Top of Available records

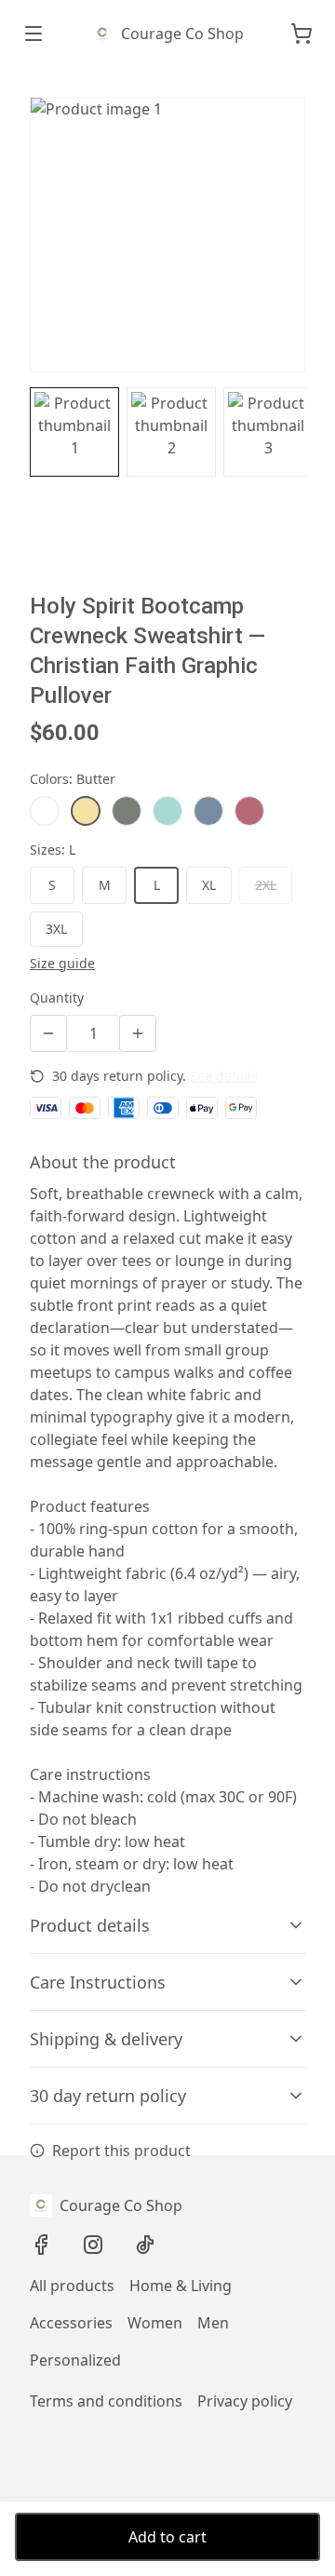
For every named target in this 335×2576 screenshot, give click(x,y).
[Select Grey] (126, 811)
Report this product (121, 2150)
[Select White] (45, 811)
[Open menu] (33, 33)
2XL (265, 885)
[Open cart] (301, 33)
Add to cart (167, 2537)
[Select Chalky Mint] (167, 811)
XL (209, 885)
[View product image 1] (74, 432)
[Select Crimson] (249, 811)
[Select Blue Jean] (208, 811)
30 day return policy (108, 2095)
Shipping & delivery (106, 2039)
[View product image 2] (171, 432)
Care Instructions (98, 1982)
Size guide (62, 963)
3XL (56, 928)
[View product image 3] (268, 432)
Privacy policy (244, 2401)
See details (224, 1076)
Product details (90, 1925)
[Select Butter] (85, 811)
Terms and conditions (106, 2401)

Bottom of Available records

Please output the line that contains "2XL (265, 885)" and every line after it in the entries above, exactly, and nothing more.

• **Task output**:
2XL (265, 885)
[Open cart] (301, 33)
Add to cart (167, 2537)
[Select Chalky Mint] (167, 811)
XL (209, 885)
[View product image 1] (74, 432)
[Select Crimson] (249, 811)
[Select Blue Jean] (208, 811)
30 day return policy (108, 2095)
Shipping & delivery (106, 2039)
[View product image 2] (171, 432)
Care Instructions (98, 1982)
Size guide (62, 963)
3XL (56, 928)
[View product image 3] (268, 432)
Privacy policy (244, 2401)
See details (224, 1076)
Product details (90, 1925)
[Select Butter] (85, 811)
Terms and conditions (106, 2401)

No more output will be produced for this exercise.